* Required task 1:
Reproduce word for word the stretch of the article on Shona MacTavish's funeral from "Naturally, the woman" through "and eventful life.".

* Provided passage:

=======

A time to dance, a time to mourn ...

Shona MacTavish gave her final performance yesterday.

Naturally, the woman who brought dance to thousands of people as a performer, choreographer and teacher was centre stage and an individual to the end, her coffin being a bespoke, flower-bedecked piece of wickerwork.

Mrs MacTavish (99) died last Tuesday after a colourful and eventful life.

As her son, Dugald, told a packed Knox Church service, it was remarkable that she had lived and worked in Austria, Australia, China and South Africa, married and had three children, become a widow and returned to New Zealand, all by the age of 35.

People express their love of movement at Shona MacTavish’s funeral at Knox Church yesterday. Photo: Stephen Jaquiery
People express their love of movement at Shona MacTavish’s funeral at Knox Church yesterday. Photo: Stephen Jaquiery
Back in Dunedin, the training Mrs MacTavish received as a dancer with the Bodenwieser Ballet was imparted to generations of New Zealand dancers, as many of the country's leading performers and choreographers took their first steps with her encouragement.

=======

* Data supplied:
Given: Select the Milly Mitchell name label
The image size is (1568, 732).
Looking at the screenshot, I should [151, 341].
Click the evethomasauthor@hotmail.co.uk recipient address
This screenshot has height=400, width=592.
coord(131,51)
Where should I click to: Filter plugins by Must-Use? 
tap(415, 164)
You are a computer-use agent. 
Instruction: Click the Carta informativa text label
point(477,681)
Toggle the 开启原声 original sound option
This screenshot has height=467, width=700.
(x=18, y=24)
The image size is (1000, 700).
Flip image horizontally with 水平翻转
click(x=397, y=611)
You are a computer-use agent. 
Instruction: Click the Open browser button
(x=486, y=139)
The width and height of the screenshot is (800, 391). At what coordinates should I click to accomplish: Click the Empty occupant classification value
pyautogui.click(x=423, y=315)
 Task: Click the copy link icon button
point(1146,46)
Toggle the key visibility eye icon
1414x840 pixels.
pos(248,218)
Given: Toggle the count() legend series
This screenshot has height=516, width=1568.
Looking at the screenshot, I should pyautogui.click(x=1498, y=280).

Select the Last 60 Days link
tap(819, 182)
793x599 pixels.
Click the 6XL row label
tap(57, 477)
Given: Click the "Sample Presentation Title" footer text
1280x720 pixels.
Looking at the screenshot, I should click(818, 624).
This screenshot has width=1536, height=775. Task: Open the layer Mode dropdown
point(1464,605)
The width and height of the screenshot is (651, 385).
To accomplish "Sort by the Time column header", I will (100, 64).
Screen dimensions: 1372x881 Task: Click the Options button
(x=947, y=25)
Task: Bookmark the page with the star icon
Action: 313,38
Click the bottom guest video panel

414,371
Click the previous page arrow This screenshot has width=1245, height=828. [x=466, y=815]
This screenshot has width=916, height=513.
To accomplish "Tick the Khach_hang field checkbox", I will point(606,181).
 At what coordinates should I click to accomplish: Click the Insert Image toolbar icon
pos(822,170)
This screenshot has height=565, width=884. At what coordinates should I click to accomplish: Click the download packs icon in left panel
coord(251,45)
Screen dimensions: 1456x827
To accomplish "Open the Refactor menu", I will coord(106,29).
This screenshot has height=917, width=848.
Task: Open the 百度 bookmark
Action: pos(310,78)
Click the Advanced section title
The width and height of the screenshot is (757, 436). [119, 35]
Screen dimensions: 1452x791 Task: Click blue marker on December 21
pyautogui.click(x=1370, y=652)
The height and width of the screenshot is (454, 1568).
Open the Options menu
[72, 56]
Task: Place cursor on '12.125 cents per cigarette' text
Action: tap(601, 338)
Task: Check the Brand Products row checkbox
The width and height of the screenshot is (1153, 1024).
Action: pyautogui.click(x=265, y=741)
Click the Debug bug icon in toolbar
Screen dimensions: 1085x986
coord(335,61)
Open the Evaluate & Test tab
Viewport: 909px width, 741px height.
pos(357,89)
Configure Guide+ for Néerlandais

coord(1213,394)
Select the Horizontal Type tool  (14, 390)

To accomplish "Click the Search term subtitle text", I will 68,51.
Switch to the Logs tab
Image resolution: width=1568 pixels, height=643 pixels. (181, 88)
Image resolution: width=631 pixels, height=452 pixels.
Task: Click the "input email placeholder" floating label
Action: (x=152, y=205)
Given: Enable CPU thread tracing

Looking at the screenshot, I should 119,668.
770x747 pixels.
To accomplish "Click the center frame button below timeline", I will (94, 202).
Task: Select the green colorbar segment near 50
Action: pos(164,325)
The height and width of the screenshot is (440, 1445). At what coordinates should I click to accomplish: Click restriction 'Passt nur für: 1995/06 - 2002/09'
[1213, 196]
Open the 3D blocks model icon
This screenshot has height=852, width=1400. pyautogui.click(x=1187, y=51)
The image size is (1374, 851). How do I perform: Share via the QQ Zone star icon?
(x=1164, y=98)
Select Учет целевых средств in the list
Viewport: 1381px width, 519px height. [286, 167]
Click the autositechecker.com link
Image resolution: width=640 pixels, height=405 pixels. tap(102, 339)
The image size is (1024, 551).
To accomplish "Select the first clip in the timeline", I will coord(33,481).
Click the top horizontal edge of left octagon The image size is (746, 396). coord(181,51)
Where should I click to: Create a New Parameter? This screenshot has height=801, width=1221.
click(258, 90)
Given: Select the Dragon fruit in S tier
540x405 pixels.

=======

* Required task 2:
Duplicate the rows above without any change, from the very first row through the line containing "coord(131,51)", and include nothing else.

* Answer 1:
Naturally, the woman who brought dance to thousands of people as a performer, choreographer and teacher was centre stage and an individual to the end, her coffin being a bespoke, flower-bedecked piece of wickerwork.

Mrs MacTavish (99) died last Tuesday after a colourful and eventful life.

* Answer 2:
Given: Select the Milly Mitchell name label
The image size is (1568, 732).
Looking at the screenshot, I should [151, 341].
Click the evethomasauthor@hotmail.co.uk recipient address
This screenshot has height=400, width=592.
coord(131,51)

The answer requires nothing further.